I’ve never been high. I don’t mean altitude high I mean narcotics high. Sure I’ve had the funny gas that the dentists give you that makes the world spin and sound reverberate. Or had the sensation of total relaxation one gets when you come out of anaesthesia, but I’ve never tried illicit substances. Confessing this may not give me the right to comment, but from all the information that I hear and see from other sources I can imagine what its like. I’ve watched Trainspotting a couple of times, ok so maybe that’s not a great example, I don’t have any strange ‘baby crawling across the ceiling’ hallucinations.

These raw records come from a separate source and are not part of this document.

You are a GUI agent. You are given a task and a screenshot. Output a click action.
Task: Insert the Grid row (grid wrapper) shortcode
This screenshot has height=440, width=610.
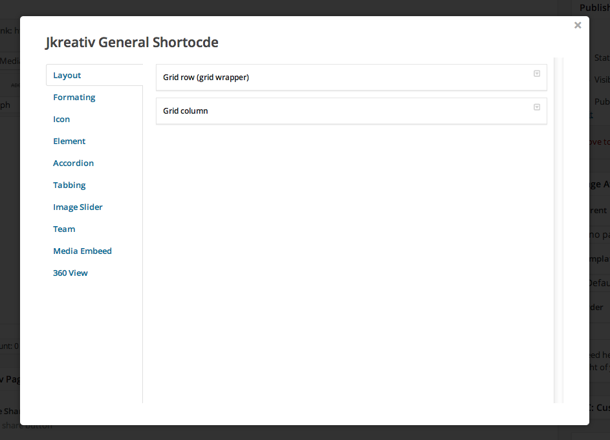point(207,77)
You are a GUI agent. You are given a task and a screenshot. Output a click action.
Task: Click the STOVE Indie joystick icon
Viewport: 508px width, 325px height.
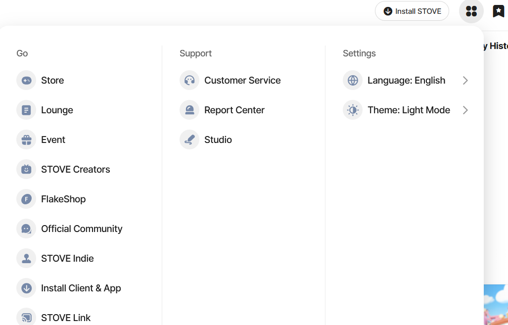pyautogui.click(x=26, y=258)

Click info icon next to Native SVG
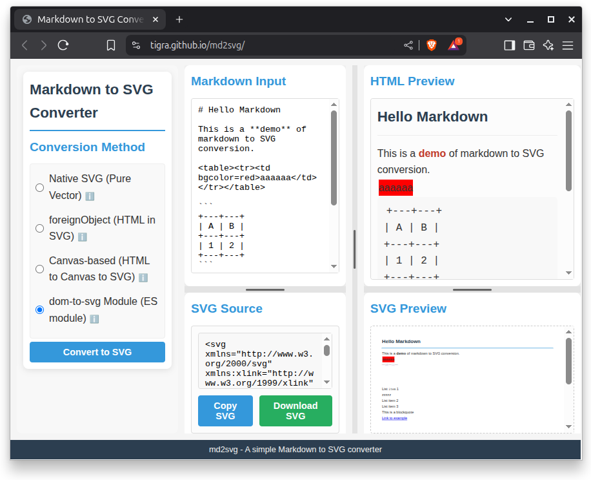pos(90,196)
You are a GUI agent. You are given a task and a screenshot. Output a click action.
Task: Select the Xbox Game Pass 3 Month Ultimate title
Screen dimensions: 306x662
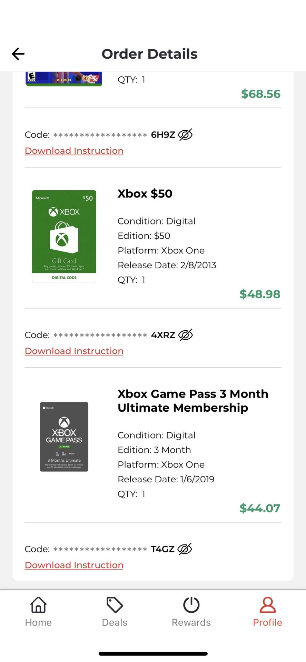coord(193,400)
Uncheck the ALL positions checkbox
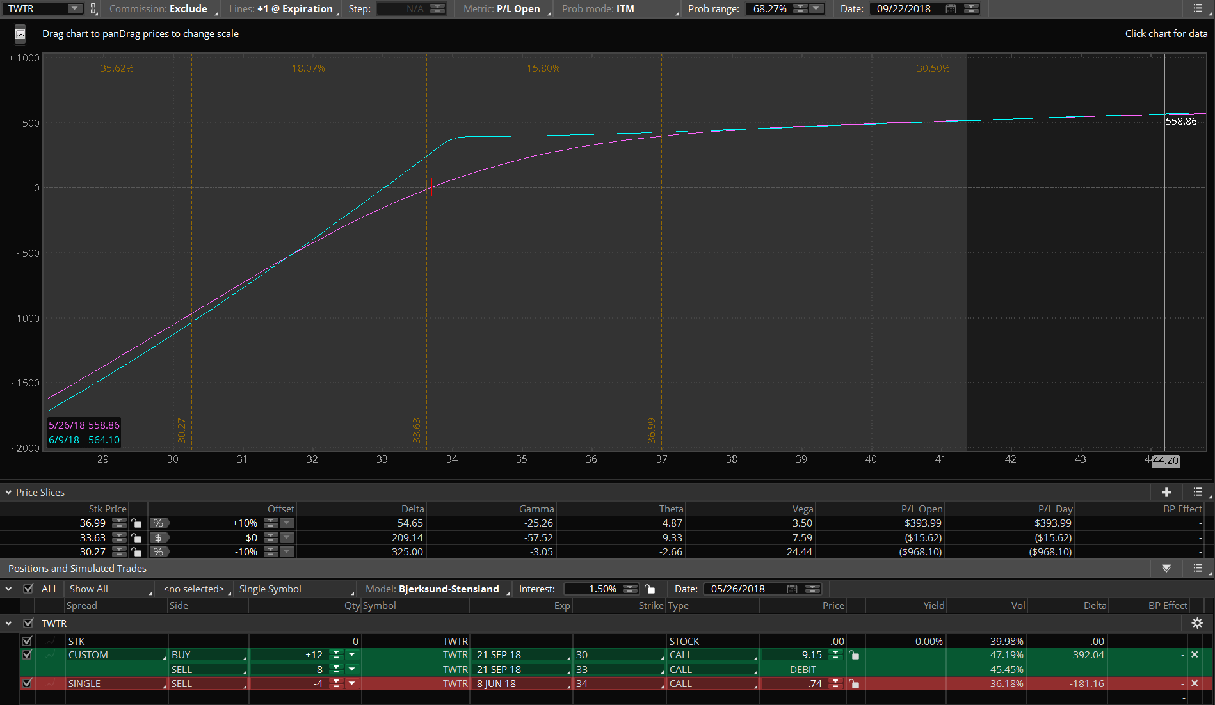1215x705 pixels. (x=28, y=589)
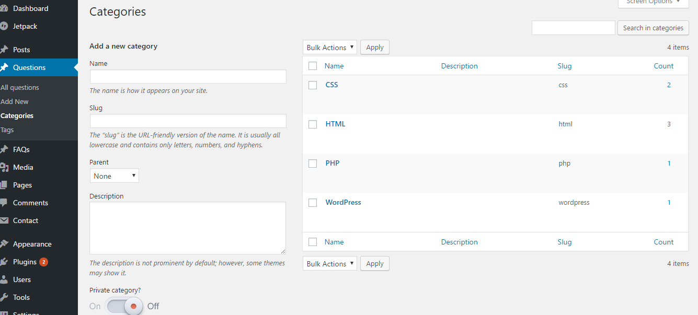This screenshot has height=315, width=698.
Task: Click the category Name input field
Action: [188, 77]
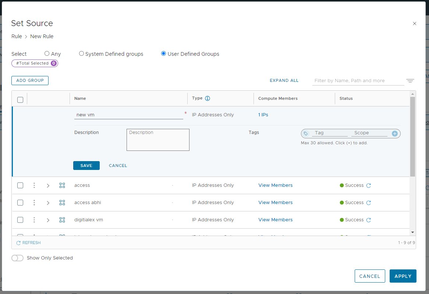Save the new vm group

[x=86, y=166]
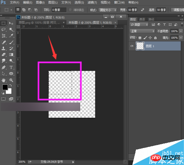
Task: Expand the 不透明度 opacity dropdown arrow
Action: pos(181,31)
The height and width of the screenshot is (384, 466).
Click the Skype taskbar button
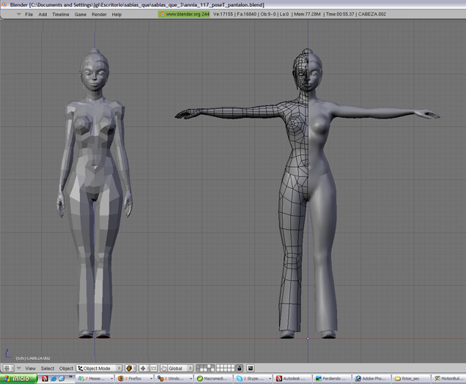tap(251, 379)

I once knew a girl who partook in various banned substances, which should mean I’m a druggie by association?
When I write exams I get a buzz, so if getting high means that a person feels a rush of adrenaline, heart palpitations and a heightened sense of their environment then I get high as a kite. Writing the actual exam is an extreme experience, you push your body mentally and physically to its limits in the race to beat the clock. Hands cramp, shoulders tense and the brain is stretched trying to remember facts and figures.
As with any drug there has to be a time when the high wears off. With the ‘exam high’ that happens about three hours after writing. You have gone through your paper ten times, berated yourself for not including information that would have guaranteed a distinction and finally convinced yourself that you have failed. Then a slow mellow anguish settles in as you await your results, you are irritable and irrational with family members, you lose weight worrying and are just not your normal happy self. These symptoms are what we as parents are told to look for as signs of addiction. I know I’m addicted because while I’m studying for said exams I’m already going through the prescribed list of subjects looking for my next fix.
My critics (hubby specifically) have commented that I am addicted to stress and not exams and that maybe I should stop studying because I may kill myself but what does he know. I want this natural high; I crave it. I have the benefit of getting more brain cells instead of losing some, ok if it’s really stress I will lose a few. Knowing all this, knowledge is still my drug of choice.